## Exercise
Once the line with "This screenshot has height=906, width=412." is found in the entries below, print it and each following line exactly, stopping after the line with "Task: Click the Premium"; print nothing else.

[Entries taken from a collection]
|---|

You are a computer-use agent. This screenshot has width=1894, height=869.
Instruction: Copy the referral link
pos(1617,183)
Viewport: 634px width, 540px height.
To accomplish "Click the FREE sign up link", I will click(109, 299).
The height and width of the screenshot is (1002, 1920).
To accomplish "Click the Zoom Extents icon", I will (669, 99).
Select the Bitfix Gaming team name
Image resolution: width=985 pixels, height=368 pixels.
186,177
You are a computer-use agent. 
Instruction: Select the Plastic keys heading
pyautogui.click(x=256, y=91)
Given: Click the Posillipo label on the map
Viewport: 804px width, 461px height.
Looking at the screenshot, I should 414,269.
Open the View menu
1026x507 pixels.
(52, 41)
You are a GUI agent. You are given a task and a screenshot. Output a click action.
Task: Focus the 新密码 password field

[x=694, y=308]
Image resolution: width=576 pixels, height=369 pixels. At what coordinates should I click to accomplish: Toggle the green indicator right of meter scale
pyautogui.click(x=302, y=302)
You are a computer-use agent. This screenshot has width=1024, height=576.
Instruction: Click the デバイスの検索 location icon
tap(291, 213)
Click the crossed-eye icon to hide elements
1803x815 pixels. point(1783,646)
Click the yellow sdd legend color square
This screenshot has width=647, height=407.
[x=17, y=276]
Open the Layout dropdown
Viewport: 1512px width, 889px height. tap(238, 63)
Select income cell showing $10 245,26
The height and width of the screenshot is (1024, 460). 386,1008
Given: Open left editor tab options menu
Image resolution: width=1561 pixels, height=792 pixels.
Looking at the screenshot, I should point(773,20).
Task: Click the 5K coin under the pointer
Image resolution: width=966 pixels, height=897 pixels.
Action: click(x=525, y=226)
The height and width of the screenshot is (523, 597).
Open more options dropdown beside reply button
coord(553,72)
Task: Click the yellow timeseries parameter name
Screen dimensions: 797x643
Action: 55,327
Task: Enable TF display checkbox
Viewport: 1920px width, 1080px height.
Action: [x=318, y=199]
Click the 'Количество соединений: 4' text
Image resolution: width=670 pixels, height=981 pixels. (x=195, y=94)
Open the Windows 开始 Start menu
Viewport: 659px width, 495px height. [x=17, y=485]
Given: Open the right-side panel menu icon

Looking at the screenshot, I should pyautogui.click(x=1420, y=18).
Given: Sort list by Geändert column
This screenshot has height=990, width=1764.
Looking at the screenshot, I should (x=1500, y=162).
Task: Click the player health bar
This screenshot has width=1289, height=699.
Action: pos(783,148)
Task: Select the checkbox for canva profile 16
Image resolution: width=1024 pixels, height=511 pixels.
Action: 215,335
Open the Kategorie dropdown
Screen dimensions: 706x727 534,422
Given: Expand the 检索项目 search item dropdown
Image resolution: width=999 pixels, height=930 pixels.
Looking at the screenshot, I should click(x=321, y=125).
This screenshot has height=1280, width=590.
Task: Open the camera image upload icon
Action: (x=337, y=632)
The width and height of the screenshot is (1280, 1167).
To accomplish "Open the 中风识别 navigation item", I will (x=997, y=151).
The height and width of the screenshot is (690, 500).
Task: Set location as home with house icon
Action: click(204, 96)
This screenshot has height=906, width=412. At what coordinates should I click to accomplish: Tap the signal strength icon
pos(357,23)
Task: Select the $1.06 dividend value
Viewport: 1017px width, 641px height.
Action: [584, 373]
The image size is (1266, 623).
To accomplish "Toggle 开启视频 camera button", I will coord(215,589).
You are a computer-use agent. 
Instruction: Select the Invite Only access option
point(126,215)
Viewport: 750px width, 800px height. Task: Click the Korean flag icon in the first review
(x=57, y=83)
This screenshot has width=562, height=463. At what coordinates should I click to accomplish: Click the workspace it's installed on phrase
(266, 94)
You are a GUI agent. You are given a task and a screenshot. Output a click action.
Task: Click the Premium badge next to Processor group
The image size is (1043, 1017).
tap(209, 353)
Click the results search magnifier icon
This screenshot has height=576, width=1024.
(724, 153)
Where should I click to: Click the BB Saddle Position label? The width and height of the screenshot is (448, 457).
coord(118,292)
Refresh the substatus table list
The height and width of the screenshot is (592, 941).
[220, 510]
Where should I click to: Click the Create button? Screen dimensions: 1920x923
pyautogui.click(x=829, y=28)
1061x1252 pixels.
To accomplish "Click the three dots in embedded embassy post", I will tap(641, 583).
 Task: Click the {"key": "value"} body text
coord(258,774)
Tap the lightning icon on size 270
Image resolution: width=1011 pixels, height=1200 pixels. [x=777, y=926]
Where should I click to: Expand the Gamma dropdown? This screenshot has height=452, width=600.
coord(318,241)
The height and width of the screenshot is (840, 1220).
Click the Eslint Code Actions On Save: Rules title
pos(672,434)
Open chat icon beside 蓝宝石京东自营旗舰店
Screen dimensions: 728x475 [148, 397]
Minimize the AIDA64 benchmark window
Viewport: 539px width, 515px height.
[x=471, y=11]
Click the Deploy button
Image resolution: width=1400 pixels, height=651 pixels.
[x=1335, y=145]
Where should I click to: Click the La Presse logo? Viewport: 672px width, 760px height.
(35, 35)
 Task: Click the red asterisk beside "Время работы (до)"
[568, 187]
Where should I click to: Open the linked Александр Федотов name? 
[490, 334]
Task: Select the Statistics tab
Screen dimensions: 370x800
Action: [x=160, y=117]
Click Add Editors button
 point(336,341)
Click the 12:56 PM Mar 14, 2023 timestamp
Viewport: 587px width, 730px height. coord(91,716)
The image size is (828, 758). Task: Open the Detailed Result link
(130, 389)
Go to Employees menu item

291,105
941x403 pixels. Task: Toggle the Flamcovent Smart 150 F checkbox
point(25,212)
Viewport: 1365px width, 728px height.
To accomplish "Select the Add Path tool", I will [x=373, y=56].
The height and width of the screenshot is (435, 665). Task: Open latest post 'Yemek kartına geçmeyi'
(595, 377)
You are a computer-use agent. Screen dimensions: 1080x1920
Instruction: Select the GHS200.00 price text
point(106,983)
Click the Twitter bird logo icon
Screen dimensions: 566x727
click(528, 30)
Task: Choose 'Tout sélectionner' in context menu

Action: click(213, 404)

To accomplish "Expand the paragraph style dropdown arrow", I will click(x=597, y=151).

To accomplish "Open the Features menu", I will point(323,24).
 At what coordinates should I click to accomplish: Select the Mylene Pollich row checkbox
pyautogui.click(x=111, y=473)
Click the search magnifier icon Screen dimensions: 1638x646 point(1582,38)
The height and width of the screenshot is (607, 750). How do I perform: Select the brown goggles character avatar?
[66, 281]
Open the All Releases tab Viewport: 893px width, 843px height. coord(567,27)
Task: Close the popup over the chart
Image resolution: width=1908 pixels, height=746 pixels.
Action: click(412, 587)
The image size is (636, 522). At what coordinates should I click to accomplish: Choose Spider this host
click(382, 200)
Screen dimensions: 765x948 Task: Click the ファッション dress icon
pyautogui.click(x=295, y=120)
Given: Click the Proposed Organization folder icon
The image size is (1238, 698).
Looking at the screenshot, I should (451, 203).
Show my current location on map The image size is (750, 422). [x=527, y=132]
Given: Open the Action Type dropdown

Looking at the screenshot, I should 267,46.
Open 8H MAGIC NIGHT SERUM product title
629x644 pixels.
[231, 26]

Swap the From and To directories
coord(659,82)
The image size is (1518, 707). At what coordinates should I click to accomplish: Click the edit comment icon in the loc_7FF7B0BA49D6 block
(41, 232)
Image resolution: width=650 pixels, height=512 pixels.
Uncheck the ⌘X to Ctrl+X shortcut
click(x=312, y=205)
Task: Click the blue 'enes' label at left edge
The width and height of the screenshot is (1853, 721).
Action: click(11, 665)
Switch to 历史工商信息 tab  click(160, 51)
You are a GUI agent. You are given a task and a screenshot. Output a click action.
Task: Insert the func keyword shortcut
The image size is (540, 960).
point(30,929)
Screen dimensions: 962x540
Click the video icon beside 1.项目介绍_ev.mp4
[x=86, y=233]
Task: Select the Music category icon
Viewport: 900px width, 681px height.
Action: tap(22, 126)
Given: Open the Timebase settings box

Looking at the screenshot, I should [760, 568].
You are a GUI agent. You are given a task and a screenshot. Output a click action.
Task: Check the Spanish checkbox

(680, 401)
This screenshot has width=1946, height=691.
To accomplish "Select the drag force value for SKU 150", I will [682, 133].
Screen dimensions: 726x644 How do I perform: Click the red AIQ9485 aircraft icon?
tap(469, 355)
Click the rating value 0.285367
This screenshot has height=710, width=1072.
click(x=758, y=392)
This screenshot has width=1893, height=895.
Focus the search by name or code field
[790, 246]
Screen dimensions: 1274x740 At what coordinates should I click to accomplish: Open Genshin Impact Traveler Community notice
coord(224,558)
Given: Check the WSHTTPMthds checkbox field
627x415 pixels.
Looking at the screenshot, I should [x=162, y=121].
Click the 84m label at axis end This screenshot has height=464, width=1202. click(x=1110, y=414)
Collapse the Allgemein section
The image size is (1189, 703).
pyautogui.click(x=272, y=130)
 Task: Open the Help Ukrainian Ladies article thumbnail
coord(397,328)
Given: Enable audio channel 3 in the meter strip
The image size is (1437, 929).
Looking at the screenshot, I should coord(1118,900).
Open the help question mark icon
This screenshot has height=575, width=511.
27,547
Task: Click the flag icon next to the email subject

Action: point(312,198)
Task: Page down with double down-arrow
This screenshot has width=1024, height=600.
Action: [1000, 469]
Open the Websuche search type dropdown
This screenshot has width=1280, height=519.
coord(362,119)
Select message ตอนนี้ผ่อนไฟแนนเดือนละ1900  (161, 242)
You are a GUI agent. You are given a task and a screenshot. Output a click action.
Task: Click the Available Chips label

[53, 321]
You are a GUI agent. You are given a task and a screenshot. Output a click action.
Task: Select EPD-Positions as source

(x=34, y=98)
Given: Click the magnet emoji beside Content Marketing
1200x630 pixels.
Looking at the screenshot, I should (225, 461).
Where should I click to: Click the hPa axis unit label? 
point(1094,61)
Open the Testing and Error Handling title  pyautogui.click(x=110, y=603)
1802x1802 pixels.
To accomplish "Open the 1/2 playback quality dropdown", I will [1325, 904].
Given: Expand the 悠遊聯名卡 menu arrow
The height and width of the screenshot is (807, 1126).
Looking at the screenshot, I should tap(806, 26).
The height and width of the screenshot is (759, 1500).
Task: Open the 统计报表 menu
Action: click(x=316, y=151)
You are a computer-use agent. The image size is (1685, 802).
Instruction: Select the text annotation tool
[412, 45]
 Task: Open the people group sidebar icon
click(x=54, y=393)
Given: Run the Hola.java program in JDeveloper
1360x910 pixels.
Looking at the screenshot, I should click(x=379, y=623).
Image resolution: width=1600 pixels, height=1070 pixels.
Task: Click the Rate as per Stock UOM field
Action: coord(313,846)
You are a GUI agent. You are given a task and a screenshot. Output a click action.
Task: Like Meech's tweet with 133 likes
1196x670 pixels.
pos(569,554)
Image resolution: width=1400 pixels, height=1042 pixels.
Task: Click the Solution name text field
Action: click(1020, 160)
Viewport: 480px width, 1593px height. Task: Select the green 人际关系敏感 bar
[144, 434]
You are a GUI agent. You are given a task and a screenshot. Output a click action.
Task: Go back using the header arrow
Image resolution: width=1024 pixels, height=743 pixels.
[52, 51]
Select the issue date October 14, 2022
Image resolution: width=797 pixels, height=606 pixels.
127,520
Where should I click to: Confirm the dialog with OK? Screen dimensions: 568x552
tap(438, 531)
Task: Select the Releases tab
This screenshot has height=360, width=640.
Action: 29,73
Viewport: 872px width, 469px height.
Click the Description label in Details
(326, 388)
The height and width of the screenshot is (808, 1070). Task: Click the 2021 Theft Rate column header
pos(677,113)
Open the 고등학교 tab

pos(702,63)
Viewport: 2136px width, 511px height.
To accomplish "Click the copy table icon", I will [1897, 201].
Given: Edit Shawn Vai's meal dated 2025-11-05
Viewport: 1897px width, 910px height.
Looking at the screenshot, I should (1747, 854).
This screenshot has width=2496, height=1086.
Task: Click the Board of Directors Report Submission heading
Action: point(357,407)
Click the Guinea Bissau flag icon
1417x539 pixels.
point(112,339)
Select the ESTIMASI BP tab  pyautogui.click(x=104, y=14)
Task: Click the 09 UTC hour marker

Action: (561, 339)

|---|

## Final answer
This screenshot has height=906, width=412. At what coordinates should I click to accomplish: Tap the signal strength icon
pos(357,23)
Task: Select the $1.06 dividend value
Viewport: 1017px width, 641px height.
Action: [584, 373]
The image size is (1266, 623).
To accomplish "Toggle 开启视频 camera button", I will coord(215,589).
You are a computer-use agent. 
Instruction: Select the Invite Only access option
point(126,215)
Viewport: 750px width, 800px height. Task: Click the Korean flag icon in the first review
(x=57, y=83)
This screenshot has width=562, height=463. At what coordinates should I click to accomplish: Click the workspace it's installed on phrase
(266, 94)
You are a GUI agent. You are given a task and a screenshot. Output a click action.
Task: Click the Premium badge next to Processor group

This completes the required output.